ENCINITAS — The Encinitas Planning Commission on Thursday will consider recommending the Council change the language in its zoning code that would close one of the biggest loopholes developers have used for so-called “density bonus” projects.
The City Council in July voted to have the commission consider a change to the code that would prohibit developers from using rain and stormwater-catching basins, land earmarked for utilities, and wetlands when calculating the developable acreage in a project area.
Developers have included these areas — which can’t be built on — to calculate the density of their projects based on a larger area than what is actually being built on, thus creating more dense developments.
City staff has presented the planning commission with two alternatives for the new language, one that reflects the Council’s direction word for word, and another, which staff said, it hopes better captures the spirit of the Council’s direction.
The differences deal with the definition of detention and drainage basins, which staff said does not include other facilities that the Council likely also wanted precluded from density calculations, including stormwater treatment devices known as bioswales.
The staff alternative would also change the definition of developable, or “net acreage,” in other parts of the city’s code and planning documents to reflect the changes.
Once the planning commission decides on an option, it will be forwarded to the City Council for a vote.
Residents have long criticized the city for allowing developers to build the oversized, super-dense residential developments, which they say clashes with community character, creates traffic problems and safety concerns for existing neighborhoods.
State law allows for developers to build extra homes on land if one or more of the homes are earmarked for low-income residents.

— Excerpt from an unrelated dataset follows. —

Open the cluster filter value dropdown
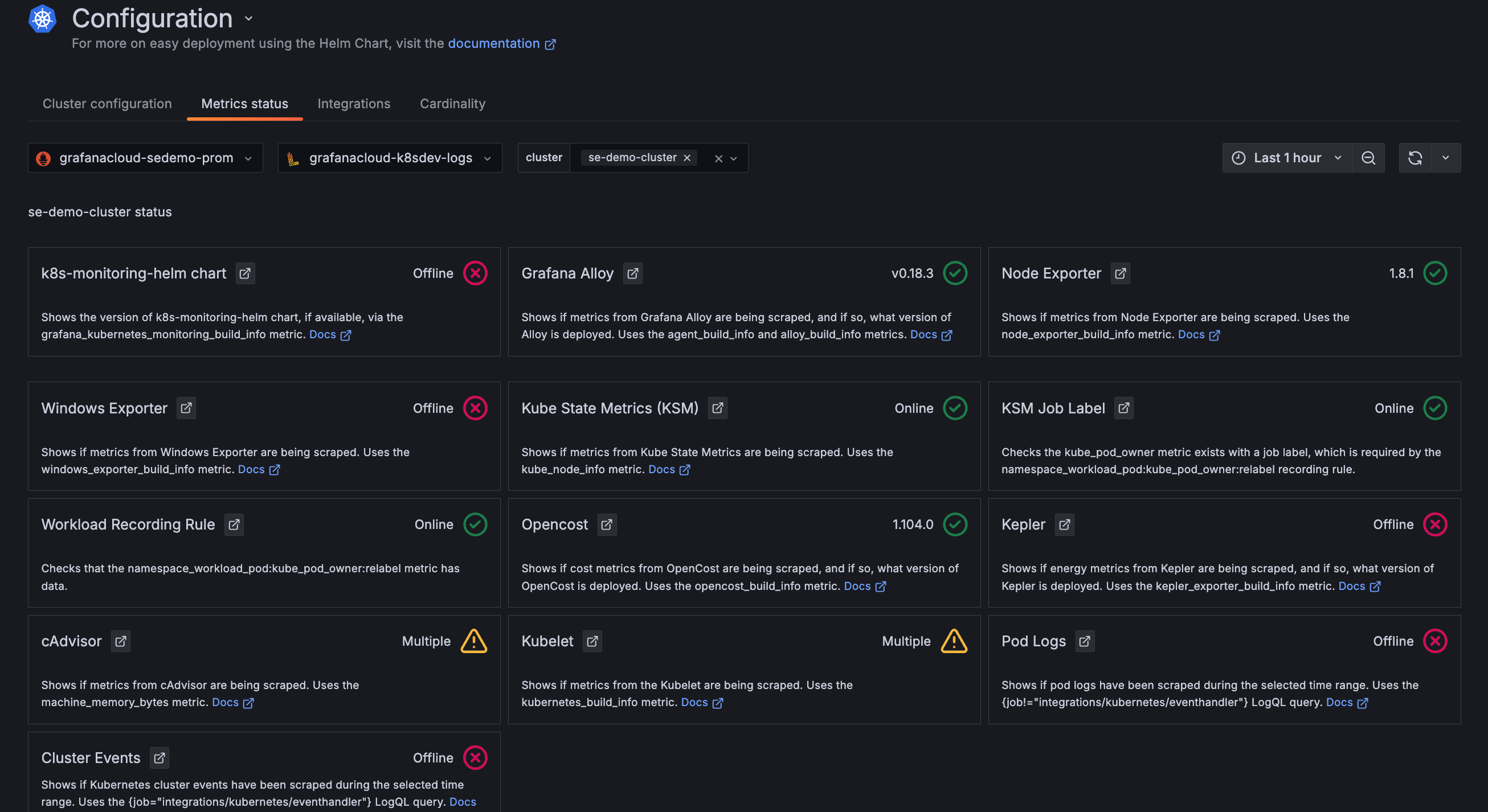 [734, 157]
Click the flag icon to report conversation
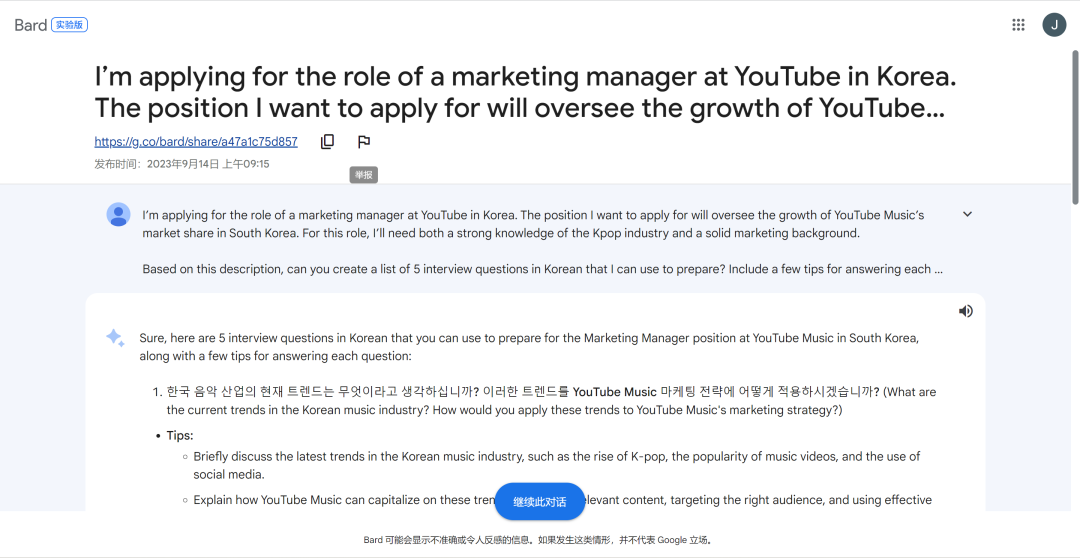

For years, residents have criticized the city for liberally interpreting state density bonus law, which they said has led to the proliferation of the developments citywide.
The Council on July 16 voted in favor of more strict interpretations of the law, and to now require developers to:
* Round down the number of units proposed on a site if the number of allowable units is a fraction
* Build affordable units within the project to at least 75 percent of the size of their market-rate counterparts, or 1,500-square-feet, whichever is larger.
* Provide evidence to demonstrate the need — financial, physical or otherwise — for a waiver for development requirements.